Either way, oil markets were pretty sanguine on developments overnight – with U.S. crude prices only up about 2%, stuck in the same range seen for the past month and still down 6% year-on-year. Gold prices popped by even less.
Whether re-routed shipping stokes price rises in other goods is an open question, but it has not filtered through to wider market sentiment yet.
Even the slightly hot U.S. consumer price inflation report for December was batted away quite quickly on Thursday. U.S. annual headline and core inflation rates were a smidgen higher than forecast, even though the latter did indeed drop below 4% for the first time since May 2021.
Far from sowing seeds of caution in markets, Federal Reserve rate cut bets actually went up a gear.

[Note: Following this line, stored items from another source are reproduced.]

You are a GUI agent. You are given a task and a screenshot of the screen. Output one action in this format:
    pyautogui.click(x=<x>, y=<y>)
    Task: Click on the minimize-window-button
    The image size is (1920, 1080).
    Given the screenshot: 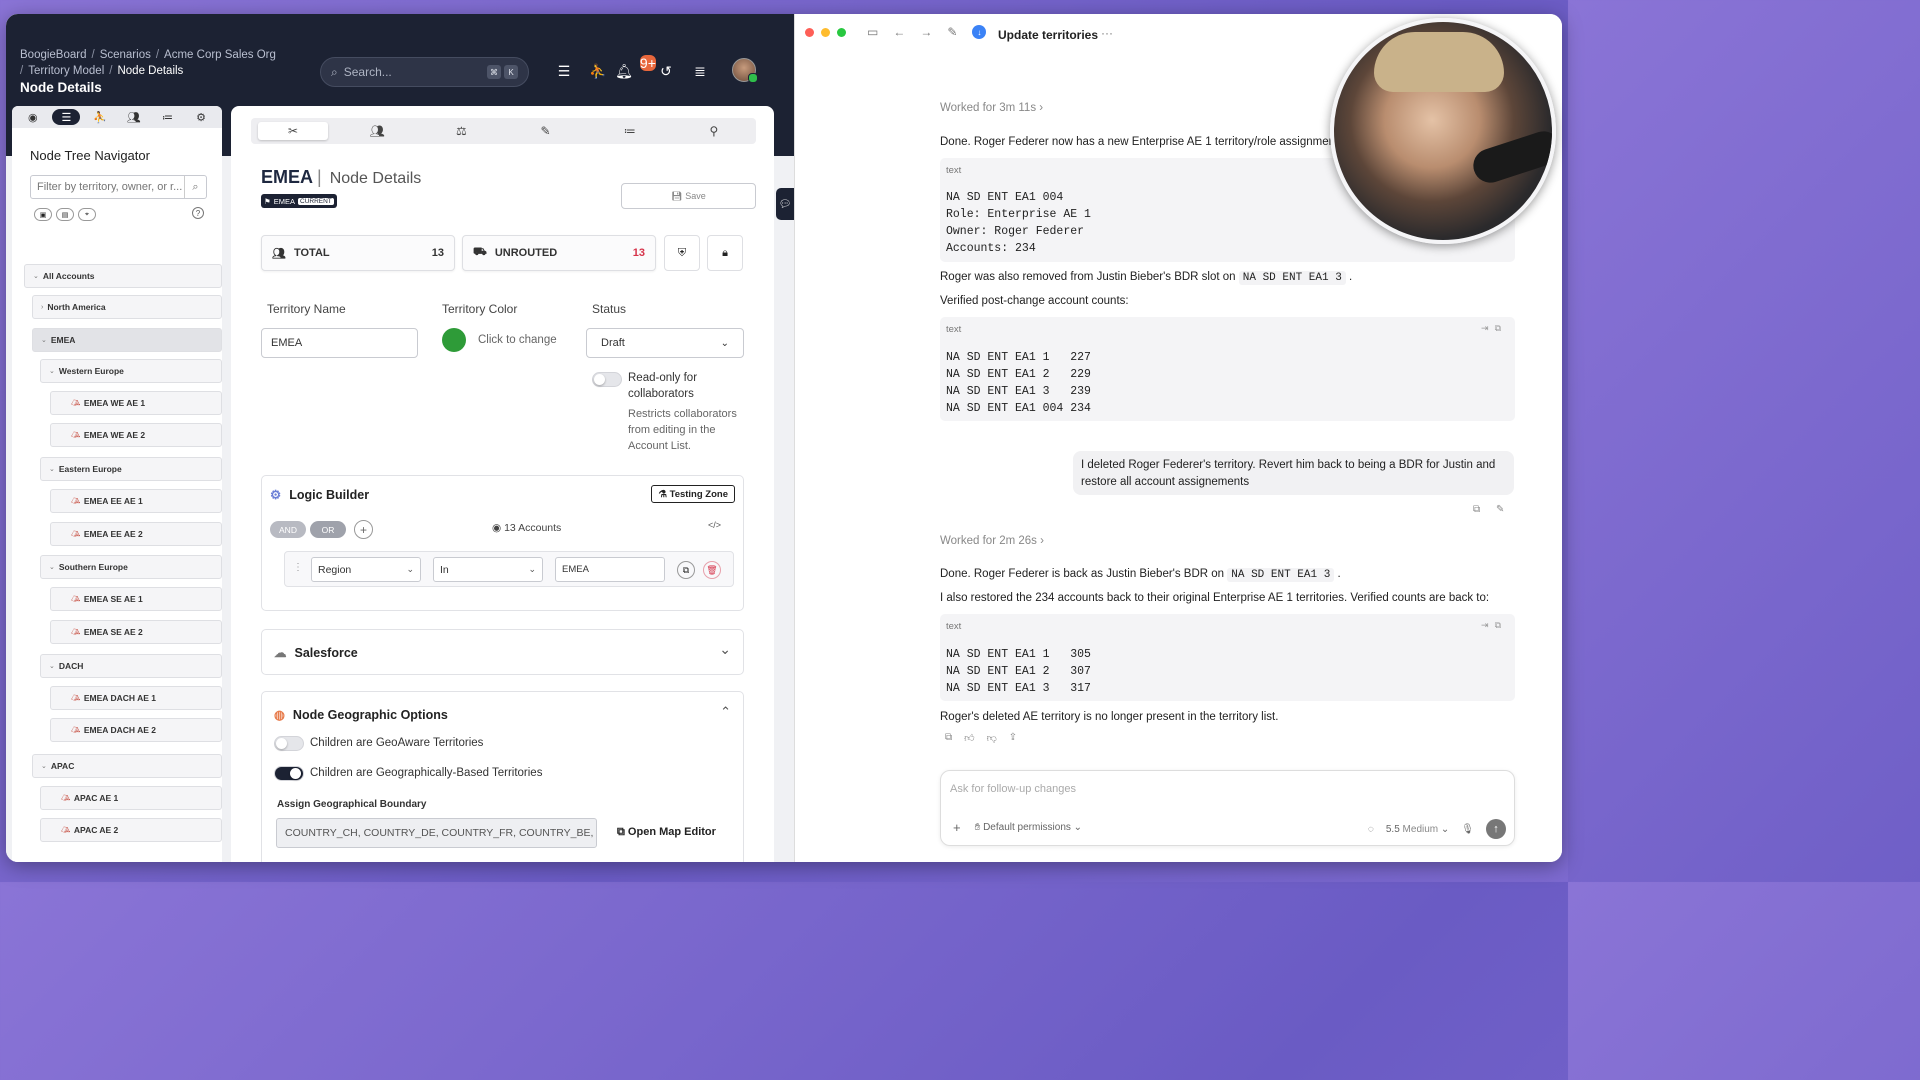 What is the action you would take?
    pyautogui.click(x=826, y=32)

More than 150 basis points of cuts this year are back fully priced into futures curves, the odds on a March cut went up, and two-year Treasury yields dived to their lowest this year at 4.24%.

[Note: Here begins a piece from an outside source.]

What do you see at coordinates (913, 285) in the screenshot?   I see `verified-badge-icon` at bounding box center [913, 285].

The rates retreat buoyed Wall St stocks, which closed only marginally in the red, and knocked back the dollar a bit. Futures are flat ahead of Friday’s open.
With weekly jobless updates also sparky, it was less than clear why markets reacted to an irksome CPI that way.
While not yet chiming with market easing bets, Fed officials didn’t seem bothered enough by the CPI readout to change their existing tone and some economists, such as Deutsche Bank, reckoned an outsize spur to CPI from shelter prices is less of an issue for Fed-favoured PCE inflation measures.
“When we have weeks or months of data to come, I don’t like tying our hands,” Chicago Fed boss Austan Goolsbee told Reuters. “We don’t make decisions about March, June and whatever, in January.”
Whatever the real reason for the market take, they get a second view of inflation pressures later on Friday as a likely more subdued U.S. producer price report for December is released.